🤖 AI Summary
Large language models (LLMs) excel in text-only tasks but exhibit limited capability in embodied visual-spatial reasoning, such as maze navigation. To address this, we propose a two-stage training framework: first, supervised fine-tuning (SFT) to learn stepwise movement instructions; second, group-relative policy optimization (GRPO)—adapted here for the first time to enhance spatial reasoning—incorporating tokenized maze representations, a custom reward function, and chain-of-thought guidance to improve sequential decision-making and self-correction.

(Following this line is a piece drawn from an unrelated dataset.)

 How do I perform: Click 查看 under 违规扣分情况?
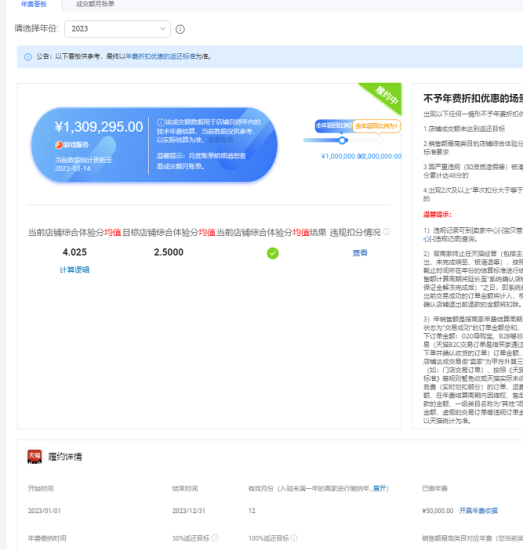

Experiments on synthetic mazes demonstrate substantial gains: accuracy rises from 0% for the baseline to 86% after SFT and further to 93% post-GRPO. The approach significantly improves generalization, robustness, and embodied spatial reasoning capacity, establishing a new state of the art in LLM-based maze navigation.
📝 Abstract
Large Language Models (LLMs) have demonstrated impressive capabilities in language processing, yet they often struggle with tasks requiring genuine visual spatial reasoning. In this paper, we introduce a novel two-stage training framework designed to equip standard LLMs with visual reasoning abilities for maze navigation. First, we leverage Supervised Fine Tuning (SFT) on a curated dataset of tokenized maze representations to teach the model to predict step-by-step movement commands. Next, we apply Group Relative Policy Optimization (GRPO)-a technique used in DeepSeekR1-with a carefully crafted reward function to refine the model's sequential decision-making and encourage emergent chain-of-thought behaviors. Experimental results on synthetically generated mazes show that while a baseline model fails to navigate the maze, the SFT-trained model achieves 86% accuracy, and further GRPO fine-tuning boosts accuracy to 93%. Qualitative analyses reveal that GRPO fosters more robust and self-corrective reasoning, highlighting the potential of our approach to bridge the gap between language models and visual spatial tasks. These findings offer promising implications for applications in robotics, autonomous navigation, and other domains that require integrated visual and sequential reasoning.